The trio laughed together—as Trey continued to pick gold shrooms, even tossing one into Swishy’s eyehole.

“Hey!” The scarecrow flinched.

“Thank you,” Myst grinned at the offering, then turned one of her limbs into a knife. With supreme dicing technique, she prepared her snack, before eating the remains.

A meal harvested, a meal shared…Swishy’s gold-straw grew on overload.

His rake lengthened and brightened.

The world, too, matched the luminous energy, colors now seeping through the fauna from the bottom skyward, changing sections at a time.

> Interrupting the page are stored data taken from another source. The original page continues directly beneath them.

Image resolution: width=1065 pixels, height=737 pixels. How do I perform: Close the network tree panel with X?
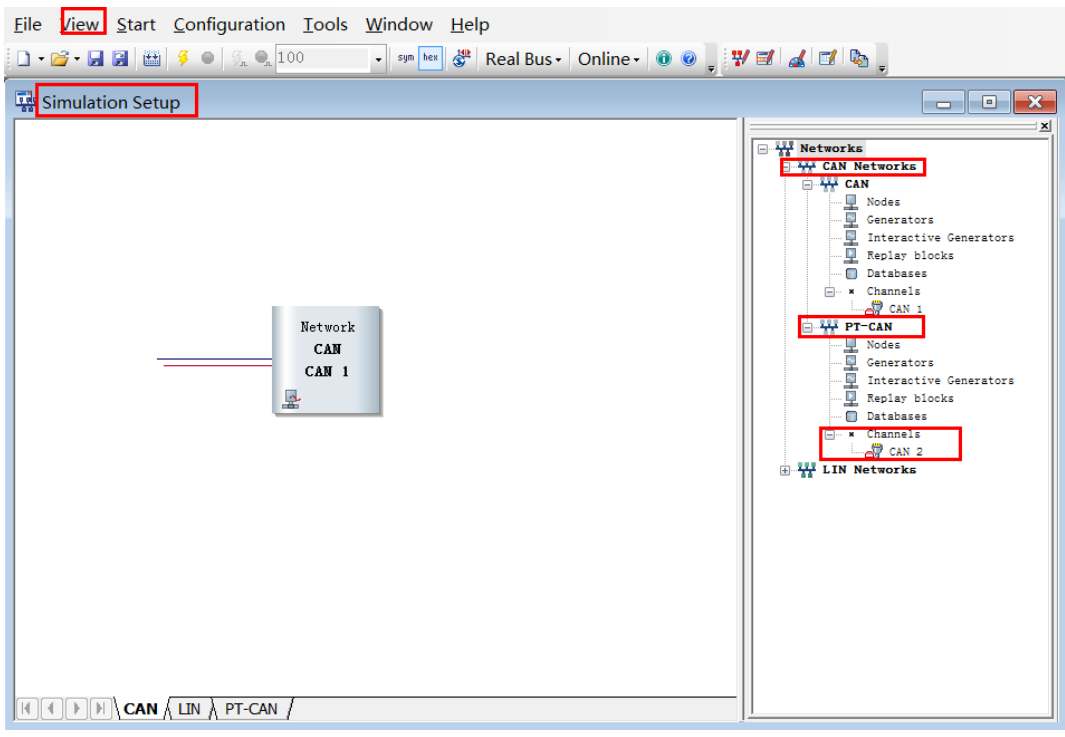point(1044,126)
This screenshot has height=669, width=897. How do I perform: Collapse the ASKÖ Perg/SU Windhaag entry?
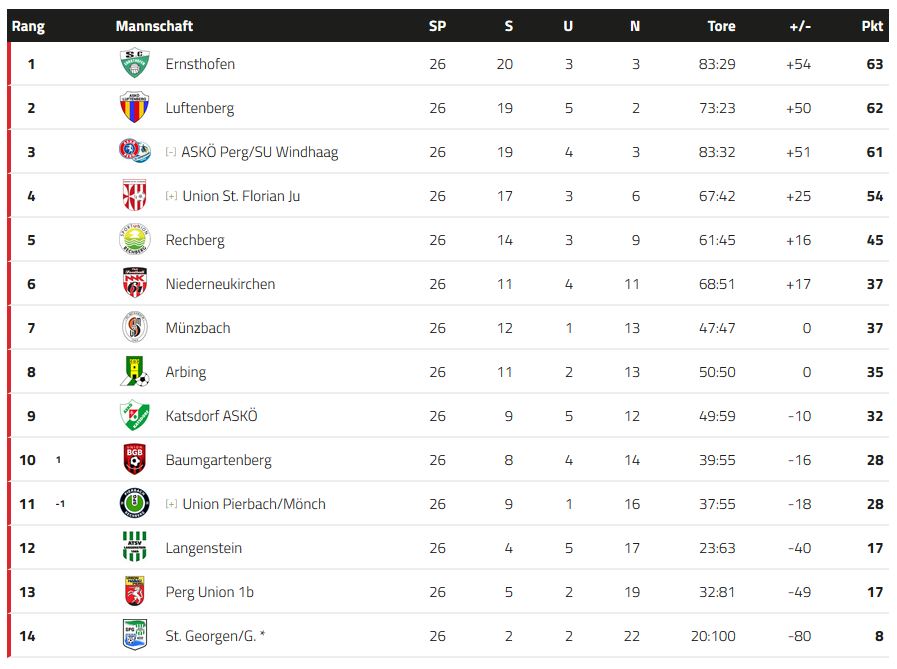[x=170, y=152]
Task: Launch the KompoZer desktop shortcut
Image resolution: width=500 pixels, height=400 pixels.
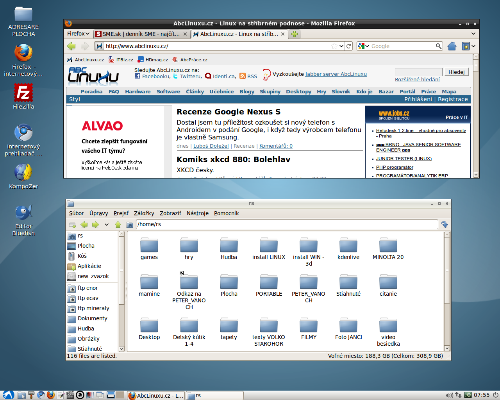Action: click(23, 176)
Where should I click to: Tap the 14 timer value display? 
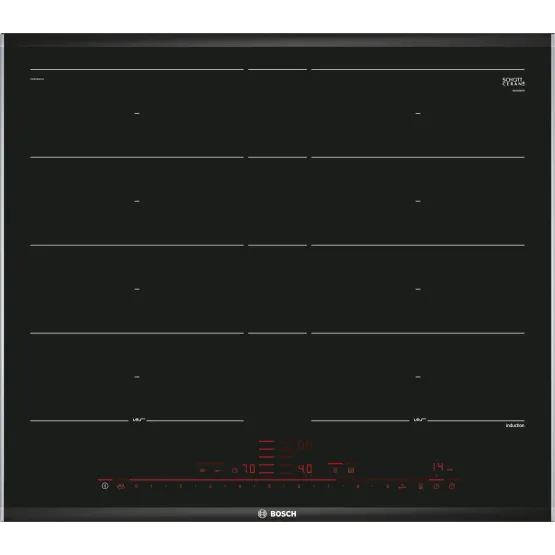pyautogui.click(x=438, y=467)
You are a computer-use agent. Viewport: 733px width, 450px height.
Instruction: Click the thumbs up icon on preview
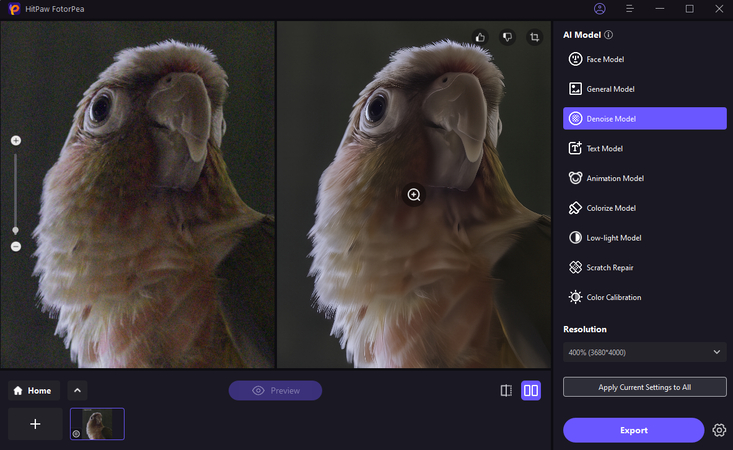pos(480,37)
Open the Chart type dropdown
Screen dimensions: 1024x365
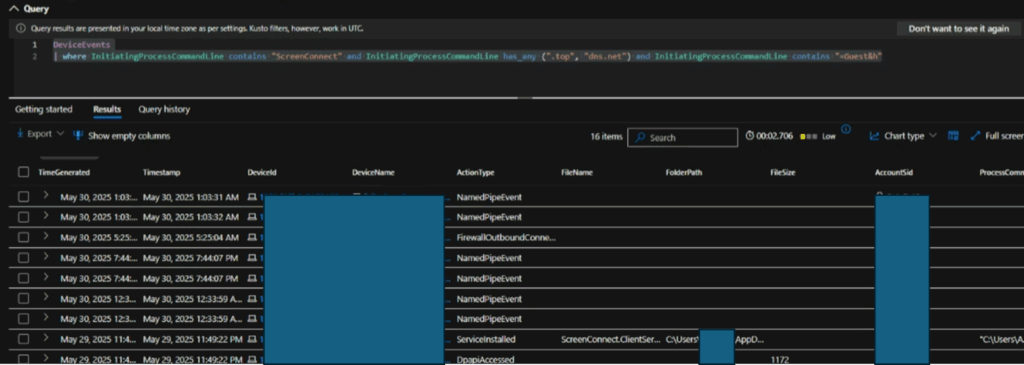[903, 136]
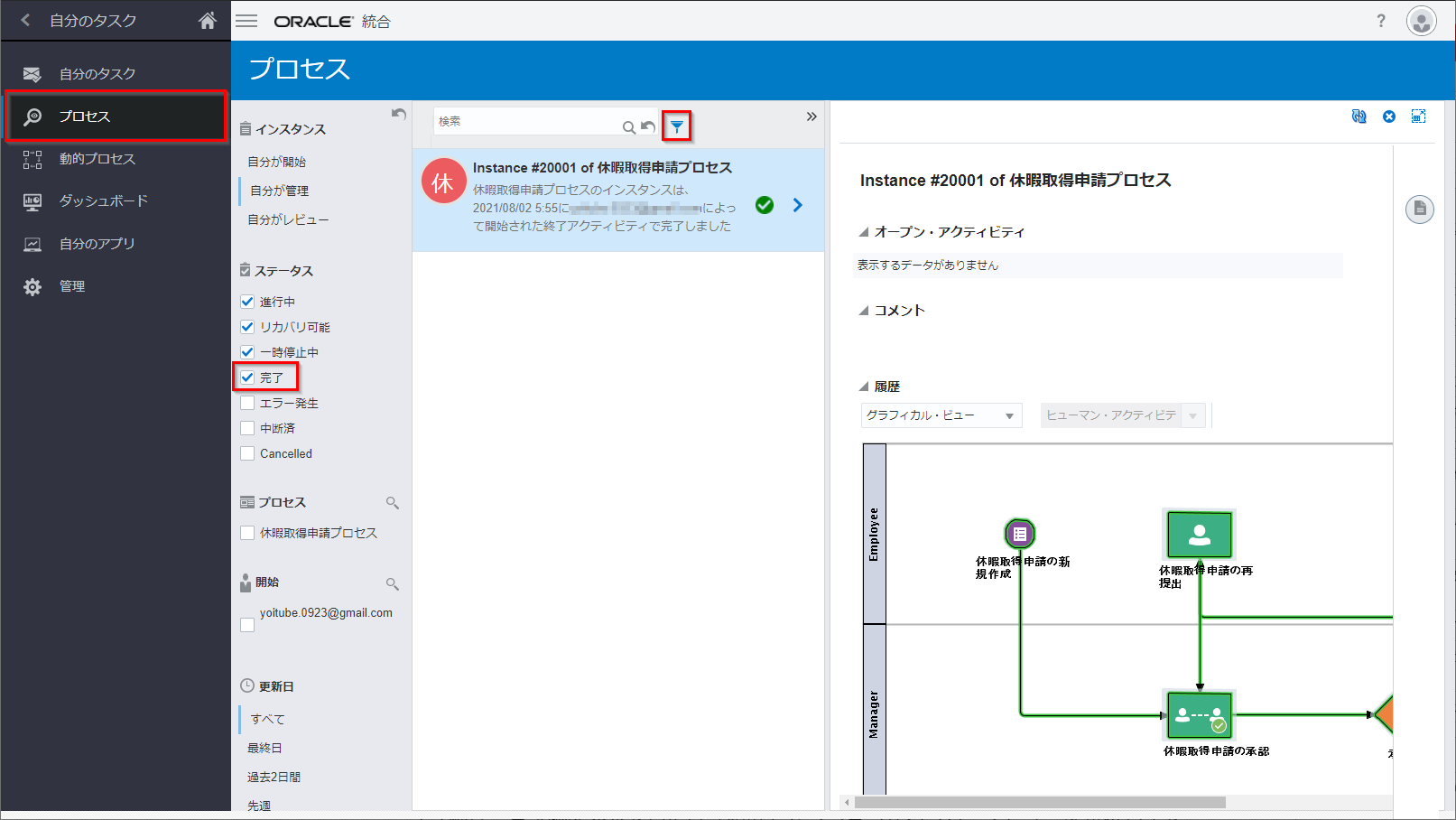Image resolution: width=1456 pixels, height=820 pixels.
Task: Uncheck the 進行中 status checkbox
Action: pyautogui.click(x=247, y=302)
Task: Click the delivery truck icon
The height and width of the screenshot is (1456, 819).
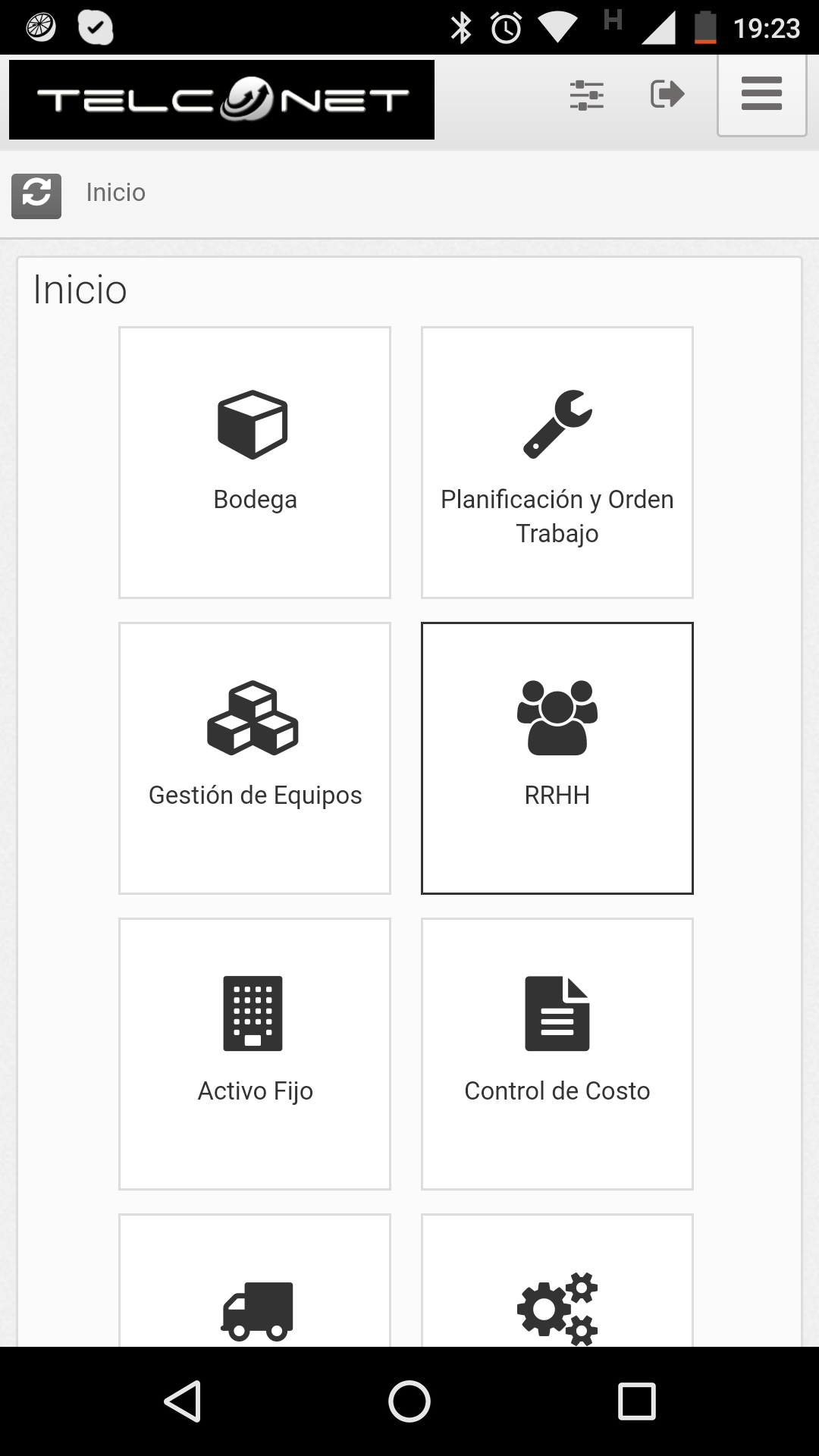Action: coord(257,1310)
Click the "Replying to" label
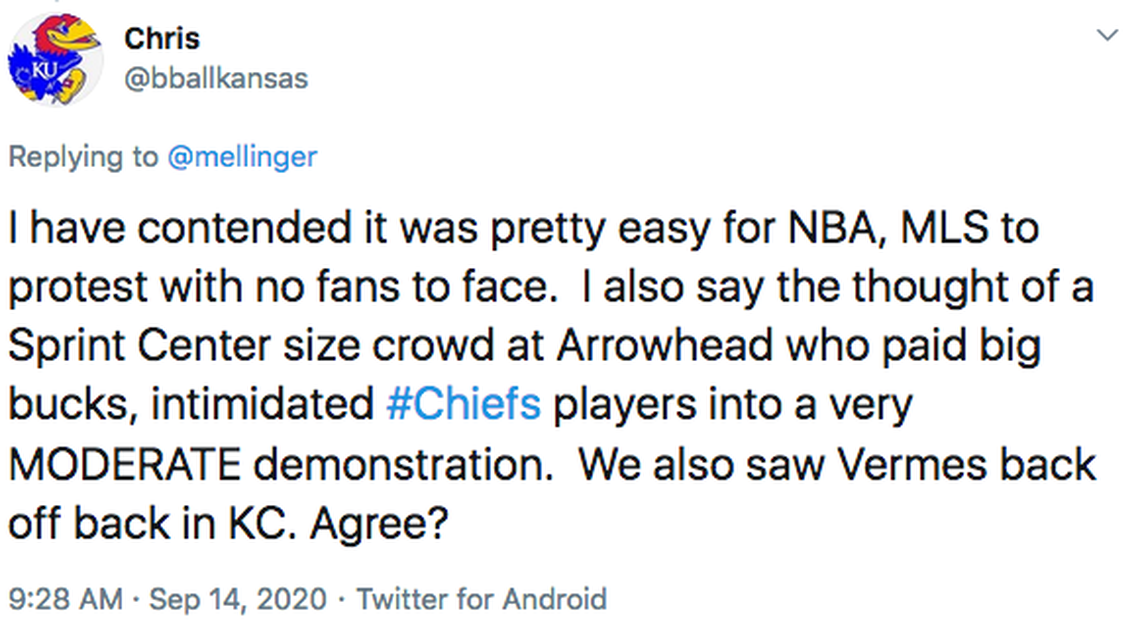This screenshot has width=1140, height=627. 83,157
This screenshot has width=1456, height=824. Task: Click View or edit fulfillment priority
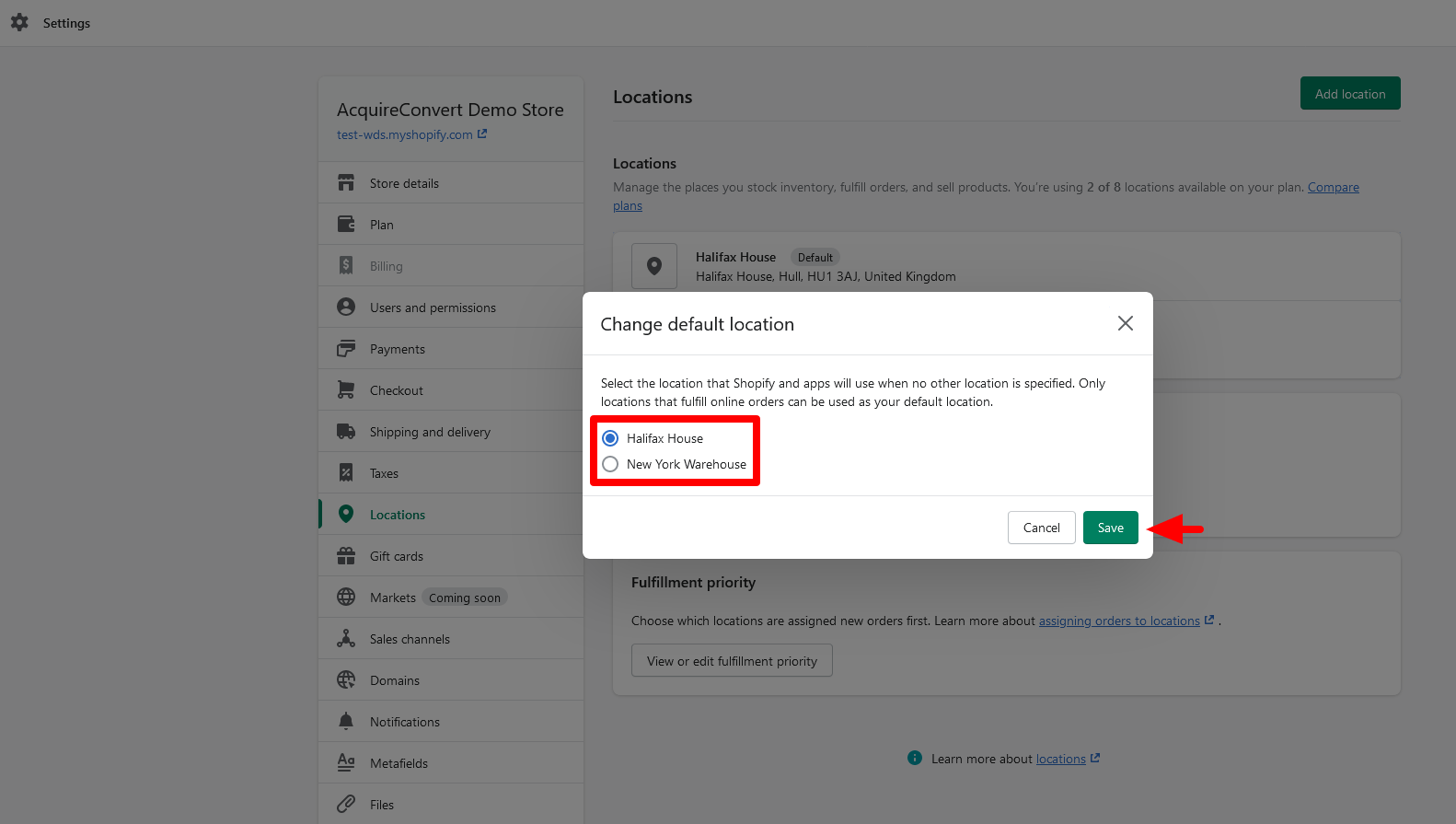(732, 661)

It was a reverse rot, a cancelling of Ruby.

Life now dressed itself in worth and esteem.

The trio progressed in comfort, in calm, amid the brightening settlement. Ruby’s world was turning to theirs. TRIUMPH bloomed through his spirit. It bloomed through the world. And it made a difference to The High Chasm, too, that excitable first beat.

I love what you’ve done with the place. I’ll draw energy from here while I wait.

“You won’t wait long.”

Yay! I’m impatient so that’s the best news ever.

[Zlide].

Swishy thought it was Trey.

He wished it was Trey.

But Trey was right beside him, panic-breathing.

Two slender arms hugged Swishy from behind, wrapping his shoulders. A head leaned against his. Swishy watched the fingers that rubbed his cheeks, fresh red polish, manicured tips—a little feathery debris stuck beneath those gleaming nails.